DES MOINES, Iowa--Thursday a group of lawmakers met to discuss the state's medical cannabis law.
Parents and medical professional testified that it's filled with problems, and some lawmakers agreed.
Iowa parents wanting to take advantage of the state's medical cannabis law continue to hit road block after road block.
Families that qualify under the law can't access the oil because the state is still working on implementing rules.
Once those rules are set, buying medical cannabis in another state and transporting it across state lines would be illegal.
That's where i-CANN hopes to step in and help.
“There are certain things we can do now to allow for the distribution of this oil that`s available nationally and in different states that`s produced from hemp that`s our short term solution for the state of Iowa,” says iCANN CEO and Co-founder Boris Shcharansky.
Shcharansky’s company aims at providing cannabis products to consumers.
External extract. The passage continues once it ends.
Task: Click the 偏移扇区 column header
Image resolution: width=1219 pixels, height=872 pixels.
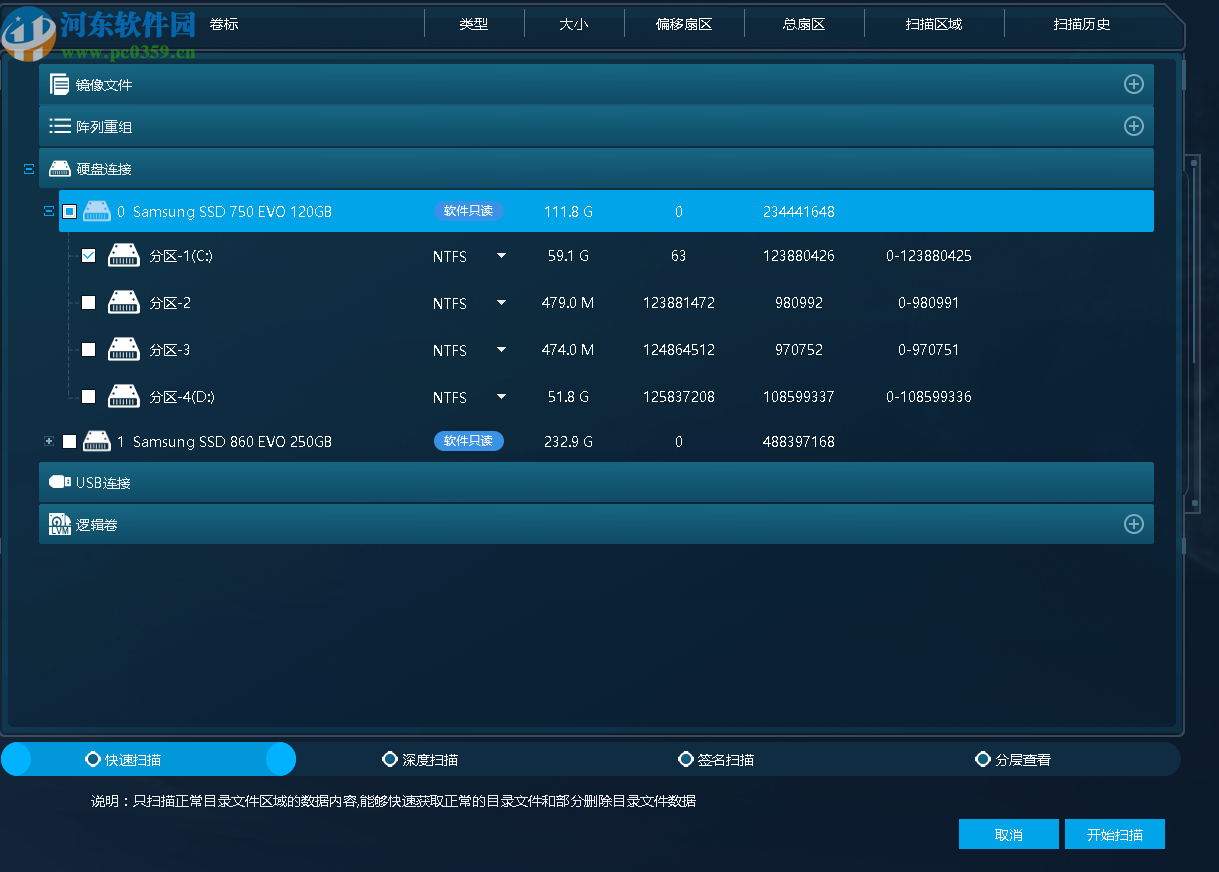Action: pyautogui.click(x=684, y=24)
He’s worked with patients, doctors and lawmakers to help provide cannabis solutions in Iowa.
He says hemp oil, made from the stock of the plant, is legal and is already helping those suffering from seizures...
However, Shcharansky agrees for a long-term solution we need to grow medical cannabis in Iowa.
“I think we would be very well served especially for the patients that really need this cannabis oil to grow hemp, grow certain strands of cannabis under regulated conditions under state oversight and dispense it to the correct patients,” says Shcharansky.
It's a decision Democratic gubernatorial candidate jack hatch agrees with.
“I support the proposed changes to allow cannabis oil to be used as prescribed by a doctor by families seeking treatment for their loved ones. Iowa should be sanctioning responsibly operated and regulated dispensaries. We also should be expanding the permitted uses of cannabis oil to other maladies for which it has been shown to offer medical benefit,” said Sen. Hatch in a statement.
However, Gov. Branstad says we need to work on the current law before rushing into new legislation.
His communication’s director Jimmy Centers said, “Governor Branstad empathizes with those suffering from severe medical aliments such as epilepsy. He believes the state needs to exercise caution when considering expanding a law that has only been in effect for about ten weeks.”
The committee also voted to recommend marijuana be changed to a "schedule two" drug, which means it could be used for medical purposes.
By having a motion it fast tracks the conversation and allows lawmakers to research and prepare for the discussion before the session begins.